REQUIREMENT:
Retype the whole of the data exactly.
━━━━━ DATASET RECORDS
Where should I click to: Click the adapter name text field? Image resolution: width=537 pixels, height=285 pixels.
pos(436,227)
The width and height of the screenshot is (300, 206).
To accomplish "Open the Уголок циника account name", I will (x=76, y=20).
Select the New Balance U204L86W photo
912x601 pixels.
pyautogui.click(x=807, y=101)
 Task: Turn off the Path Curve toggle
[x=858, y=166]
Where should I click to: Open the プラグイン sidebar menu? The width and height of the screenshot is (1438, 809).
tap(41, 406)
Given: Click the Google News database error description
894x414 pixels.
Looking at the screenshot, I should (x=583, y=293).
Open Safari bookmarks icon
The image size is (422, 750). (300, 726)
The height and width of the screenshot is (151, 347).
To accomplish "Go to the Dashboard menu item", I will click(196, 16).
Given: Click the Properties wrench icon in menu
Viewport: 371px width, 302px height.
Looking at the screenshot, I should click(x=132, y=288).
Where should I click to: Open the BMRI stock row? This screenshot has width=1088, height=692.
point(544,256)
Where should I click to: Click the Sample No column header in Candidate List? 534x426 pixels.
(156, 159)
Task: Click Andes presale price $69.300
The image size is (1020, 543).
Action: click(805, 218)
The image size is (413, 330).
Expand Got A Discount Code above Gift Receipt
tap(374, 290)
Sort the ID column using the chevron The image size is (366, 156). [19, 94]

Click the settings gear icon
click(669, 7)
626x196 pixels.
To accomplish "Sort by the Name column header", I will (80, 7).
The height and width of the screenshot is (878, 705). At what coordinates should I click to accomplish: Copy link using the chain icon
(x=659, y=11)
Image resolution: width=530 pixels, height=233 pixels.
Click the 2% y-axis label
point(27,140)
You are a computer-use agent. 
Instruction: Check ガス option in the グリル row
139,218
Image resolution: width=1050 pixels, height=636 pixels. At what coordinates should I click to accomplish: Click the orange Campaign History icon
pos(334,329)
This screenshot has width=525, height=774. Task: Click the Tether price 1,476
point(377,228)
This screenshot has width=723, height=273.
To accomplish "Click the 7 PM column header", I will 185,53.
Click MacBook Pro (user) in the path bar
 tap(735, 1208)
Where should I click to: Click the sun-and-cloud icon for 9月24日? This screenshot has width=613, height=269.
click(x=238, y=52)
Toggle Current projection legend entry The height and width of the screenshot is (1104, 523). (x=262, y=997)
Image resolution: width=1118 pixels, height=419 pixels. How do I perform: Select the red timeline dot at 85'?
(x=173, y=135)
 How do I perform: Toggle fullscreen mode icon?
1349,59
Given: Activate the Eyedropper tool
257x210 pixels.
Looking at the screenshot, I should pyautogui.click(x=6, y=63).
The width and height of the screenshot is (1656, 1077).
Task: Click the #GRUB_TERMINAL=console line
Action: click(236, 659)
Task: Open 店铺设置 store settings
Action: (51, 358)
━━━━━━━━━━
EXPECTED ANSWER:
Where should I click to: Click the adapter name text field? Image resolution: width=537 pixels, height=285 pixels.
pos(436,227)
The width and height of the screenshot is (300, 206).
To accomplish "Open the Уголок циника account name", I will (x=76, y=20).
Select the New Balance U204L86W photo
912x601 pixels.
pyautogui.click(x=807, y=101)
 Task: Turn off the Path Curve toggle
[x=858, y=166]
Where should I click to: Open the プラグイン sidebar menu? The width and height of the screenshot is (1438, 809).
tap(41, 406)
Given: Click the Google News database error description
894x414 pixels.
Looking at the screenshot, I should (x=583, y=293).
Open Safari bookmarks icon
The image size is (422, 750). (300, 726)
The height and width of the screenshot is (151, 347).
To accomplish "Go to the Dashboard menu item", I will click(196, 16).
Given: Click the Properties wrench icon in menu
Viewport: 371px width, 302px height.
Looking at the screenshot, I should click(x=132, y=288).
Where should I click to: Open the BMRI stock row? This screenshot has width=1088, height=692.
point(544,256)
Where should I click to: Click the Sample No column header in Candidate List? 534x426 pixels.
(156, 159)
Task: Click Andes presale price $69.300
The image size is (1020, 543).
Action: click(805, 218)
The image size is (413, 330).
Expand Got A Discount Code above Gift Receipt
tap(374, 290)
Sort the ID column using the chevron The image size is (366, 156). [19, 94]

Click the settings gear icon
click(669, 7)
626x196 pixels.
To accomplish "Sort by the Name column header", I will (80, 7).
The height and width of the screenshot is (878, 705). At what coordinates should I click to accomplish: Copy link using the chain icon
(x=659, y=11)
Image resolution: width=530 pixels, height=233 pixels.
Click the 2% y-axis label
point(27,140)
You are a computer-use agent. 
Instruction: Check ガス option in the グリル row
139,218
Image resolution: width=1050 pixels, height=636 pixels. At what coordinates should I click to accomplish: Click the orange Campaign History icon
pos(334,329)
This screenshot has width=525, height=774. Task: Click the Tether price 1,476
point(377,228)
This screenshot has width=723, height=273.
To accomplish "Click the 7 PM column header", I will 185,53.
Click MacBook Pro (user) in the path bar
 tap(735, 1208)
Where should I click to: Click the sun-and-cloud icon for 9月24日? This screenshot has width=613, height=269.
click(x=238, y=52)
Toggle Current projection legend entry The height and width of the screenshot is (1104, 523). (x=262, y=997)
Image resolution: width=1118 pixels, height=419 pixels. How do I perform: Select the red timeline dot at 85'?
(x=173, y=135)
 How do I perform: Toggle fullscreen mode icon?
1349,59
Given: Activate the Eyedropper tool
257x210 pixels.
Looking at the screenshot, I should pyautogui.click(x=6, y=63).
The width and height of the screenshot is (1656, 1077).
Task: Click the #GRUB_TERMINAL=console line
Action: click(236, 659)
Task: Open 店铺设置 store settings
Action: (51, 358)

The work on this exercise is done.